American football player (born 1970)

Clyde Allie Johnson Jr. (born May 22, 1970) is an American former professional football cornerback who played for the Kansas City Chiefs of the National Football League (NFL). He played college football for the Kansas State Wildcats.

==Early life==
Clyde Allie Johnson Jr. was born on May 22, 1970, in Austin, Texas. He attended Lyndon B. Johnson High School in Austin.

==College career==
Johnson enrolled at Kansas State University in 1988 to play college football for the Wildcats. He redshirted the 1988 season. In October 1989, before ever playing a game, he quit the team due to his position on the depth chart. He then served several years in the United States Marine Corps before returning to Kansas State, where he was a three-year letterman from 1994 to 1996. Johnson recorded five interceptions for 61 yards during his college career.

==Professional career==
After going undrafted in the 1997 NFL draft, Johnson signed with the Kansas City Chiefs on April 29, 1997. He played in 15 games during the 1997 season as a reserve cornerback, posting one solo tackle and two assisted tackles. He was waived on December 18, 1997.

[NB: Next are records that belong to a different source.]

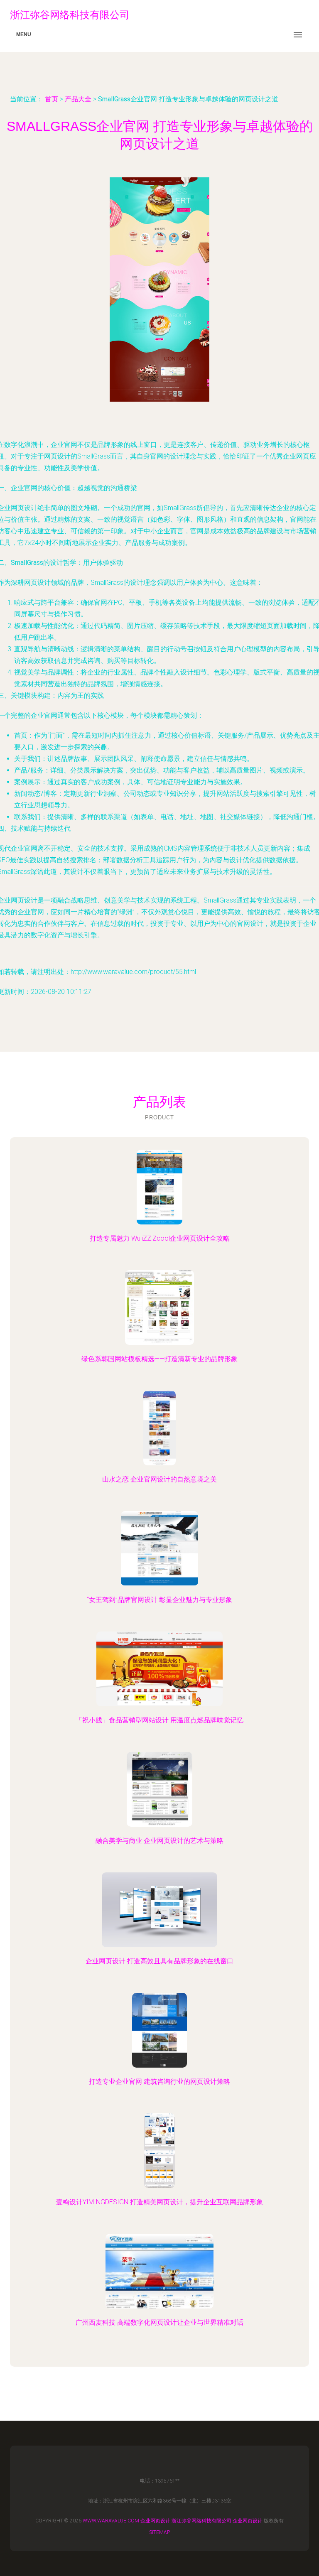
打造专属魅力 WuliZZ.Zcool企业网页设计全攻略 (160, 1238)
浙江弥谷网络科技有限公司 (201, 2521)
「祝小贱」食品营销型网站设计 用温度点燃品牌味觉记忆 (159, 1720)
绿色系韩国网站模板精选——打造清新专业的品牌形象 (159, 1359)
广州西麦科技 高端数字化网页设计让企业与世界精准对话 (159, 2322)
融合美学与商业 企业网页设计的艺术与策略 (159, 1841)
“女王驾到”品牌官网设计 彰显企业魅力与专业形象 (159, 1600)
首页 (51, 99)
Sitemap (160, 2532)
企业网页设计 (155, 2521)
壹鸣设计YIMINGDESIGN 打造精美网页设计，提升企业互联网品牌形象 (159, 2202)
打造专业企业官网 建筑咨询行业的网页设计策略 (159, 2081)
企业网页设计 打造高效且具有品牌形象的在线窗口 (159, 1961)
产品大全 (78, 99)
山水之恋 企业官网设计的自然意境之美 (159, 1479)
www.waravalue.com (111, 2521)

Johnson was claimed off waivers by the Chicago Bears on December 19, 1997. He did not play in any games for the Bears in 1997. He was released on August 30, 1998.

Johnson played for the Amsterdam Admirals during the 1999 NFL Europe season, recording 34 tackles on defense, seven special teams tackles, two interceptions for 88 yards and one touchdown, and nine pass breakups.

==Personal life==
Johnson's son, Daje Johnson, played college football for the Texas Longhorns and professionally for the Ottawa Redblacks of the Canadian Football League.